But all that’s still a week and a half away. I started decorating the house just a few days past. Decorating starts with going up a ladder to the storage space over the garage and pulling down boxes that seem to get heavier each year and each year I hope that Cora won’t step into the garage to find I’ve fallen off the ladder and I’m sprawled on the floor bleeding out with my melon smashed open.

When everything is down on the garage floor I go through the time honored tradition of untangling the strands of lights. It wouldn’t be Christmas without hurling invectives at knots of Christmas lights. Once unsnarled the lights usually go up in short order. I made sure that the lights were up and twinkling by the time the grandchildren got home from school. So little effort to garner so much excitement from the children.

The kids’ excitement over the strands of colored bulbs carries me back to my own childhood. I don’t so much recall excitement, although the hanging of the lights brought about the anticipation of Christmas. The lasting memory of the Christmas lights of my childhood is of a warmth and comfort that I felt lying snug in my bed and pulling back the curtains to peek at the lights on the eaves above. On rainy nights the colors shining off raindrops on the window seemed to sprinkle the glass in the festive colors of the season. The recollection of that coziness still warms me on a rainy winter night.

Yesterday I pulled down the Christmas village from the overhead and set it up on a table in the entryway. When I first bought the village the family was thrilled. As I added pieces and Cora found out that they’re ridiculously expensive she asked that I put a halt to my urban development project. Given that the kids loved it I ignored her for a year or two until my miniature London threatened to outgrow the table.

Years later I got an electric train for under the tree but when Lexi joined the family the train was relegated to storage; too much hazard of her being a Gordon Setter Godzilla to our little train.

The village is a Dickensian scene with a church, the boarding school that young Scrooge attended and a decrepit old building that’s the home of the old miserly Scrooge. The village includes a poulter, an olde curiosity shop (which happens to be the title of a Dickens short story) and a steak and kidney pie shop.

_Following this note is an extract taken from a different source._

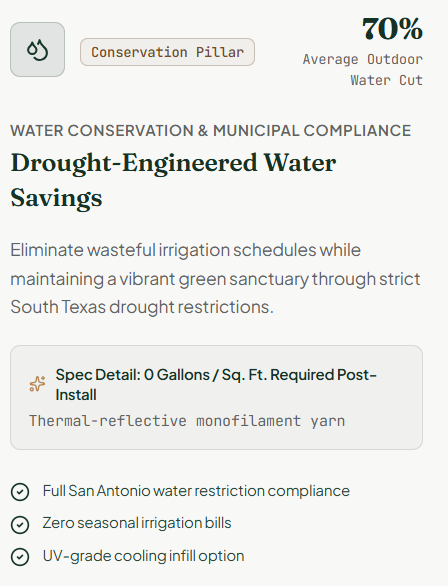Click the water droplets icon tile

point(37,49)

As I was setting up the village nine year old Jackson asked, “What’s steak and kidney pie?”
“That’s a British dish.”
“Well I like steak,” he said.
“I’m not so sure you’ll like the kidney part though.” And then I kidded, “When I order steak and kidney pie I always tell them to ‘hold the kidney.’”


Every year it seems a little harder to get into the Christmas spirit. What I found this year is that you don’t force the spirit. You just go up the ladder, pull down the boxes and after the first fit of cursing is done and you’re on your way to decorating the feeling of the season warms you, even in a nipping winter wind as your 66 year old back aches when you reach up to hang strands of lights. It’s sort of like that with religion. Your faith has to come from inside in its own due time.

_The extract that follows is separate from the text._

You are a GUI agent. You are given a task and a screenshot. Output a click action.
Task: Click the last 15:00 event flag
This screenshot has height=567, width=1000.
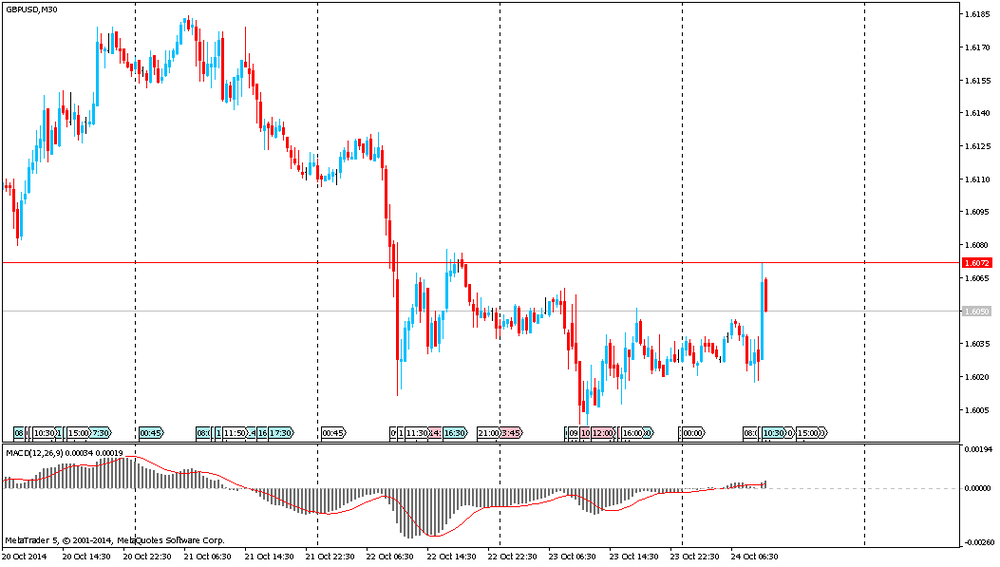[x=810, y=433]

“There are many things from which I might have derived good, by which I have not profited, I dare say,” returned the nephew. “Christmas among the rest. But I am sure I have always thought of Christmas time, when it has come round—apart from the veneration due to its sacred name and origin, if anything belonging to it can be apart from that—as a good time; a kind, forgiving, charitable, pleasant time; the only time I know of, in the long calendar of the year, when men and women seem by one consent to open their shut-up hearts freely, and to think of people below them as if they really were fellow-passengers to the grave, and not another race of creatures bound on other journeys. And therefore, uncle, though it has never put a scrap of gold or silver in my pocket, I believe that it has done me good, and will do me good; and I say, God bless it!” ~ From A Christmas Carol

You don’t have to buy Charles Dickens’ A Christmas Carol. Like many other classics it’s available online at Project

8 thoughts on “Considering Christmas

  1. I really enjoyed reading this.

    1. Paulie says:

      Thank you. Comments like yours definitely add to my own post publishing enjoyment.

  2. “What I found this year is that you don’t force the spirit. You just go up the ladder, pull down the boxes and after the first fit of cursing is done and you’re on your way to decorating the feeling of the season warms you…”

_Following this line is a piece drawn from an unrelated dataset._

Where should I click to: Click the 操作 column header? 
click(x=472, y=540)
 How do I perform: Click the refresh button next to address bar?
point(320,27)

    Too true. And even in the icy cold I open an ice cold beer and the thing becomes an event. My neighbor across the street, a single guy it seems in his 70s (we’ve never spoke though we wave), got out his ladder and lights and spent the afternoon decorating the old fashioned way. His house looks great. I stake one of those hologram projectors into the lawn, plug in the inflateables and call the outside good. 20 minutes, tops. We do a lot more on the inside. I feel guilty. I have the strands, the ladders, and a good 20 years on Wes. His is the only house on the street with effort this year.

    I love Christmas, too. I am not Christian, of course, and I don’t do any gift buying at all (and haven’t for years) but I love the feel of it. Dickens understood. It isn’t about religion or gifts or trees (I haven’t put one of those up in years, either) it’s about the feeling for me. It’s wonderful, and I hope that part, at least, never goes away.

    1. Paulie says:

      Once the lights are untangled it doesn’t take me long at all either. My gripe is that I usually have to toss one strand a year. They’re cheap and don’t last and I don’t feel like finding the one faulty bulb that’s got the whole strand out. I still have two strands with the big bulbs that my dad used to put up.They’re 60 years old and they still work like a champ.
      You’ve got the right spirit. Have a Merry Christmas.

  3. Eliza Waters says:

    Christmas and Dickens do go hand in hand to my mind. I love the George C. Scott’s rendition of Scrooge and its a must-watch every year. I frequently quote passages all year long. “A bit of bad beef, a blot of mustard” describes an upset stomach and is probably the most commonly used. 😉 Another is Father Christmas’ humbling admonition to Scrooge “It may be, that in the sight of Heaven, you are more worthless and less fit to live than millions like this poor man’s child.”
    Happy Christmas and hopefully, not too much ‘bah, humbug!’ to you.

    1. Paulie says:

      The George C. Scott version is my favorite too. We have a list of holiday movies that we watch every year. They include, Christmas Vacation, Home Alone 1 and 2, Joyeux Noel, Polar Express and yes, Scrooged with Bill Murray.

      I remember when TV shows used to have Christmas themed episodes in December. I used to look forward to those.

      A Merry Christmas to you too Eliza.

  4. robinwinter says:

    As ever, I enjoyed your piece very much indeed. I have made many attempts using a variety of approaches to post a ‘Like’ on your page and had no success. However, at least I have no trouble sharing your posts on Twitter or Facebook…I am also a Dickensophile…delighted to see you remembering his work here. For anyone who loves Dickens, the G.K. Chesterton book about him is a delight, even with its inaccuracies– and don’t forget to read Woolcott’s introduction with its heartfelt enthusiasm for Chesterton’s concluding chapter!

    1. Paulie says:

      Thank you so much for the kind words and for visiting. I don’t know that I can be of much assistance with the “like” issue. I usually fall back on my millenial son for those sorts of things. Good to know that you are enjoying my work though.
      It took me until my adult years to appreciate Dickens. As with many people my age I was introduced in high school with Great Expectations and like most of my classmates I asked, “why?” Years later I picked the book up again and understood why. I think it’s lost on high school students. After Great Expectations I dove into more of Dickens.
      Thank you for the reference and I’ll look for Chesterson’s book. I guess you could say that I’m at the opposite end of the spectrum now, just starting a biography of Norman Mailer.
      Thank you so much for your comments and happy holidays to you.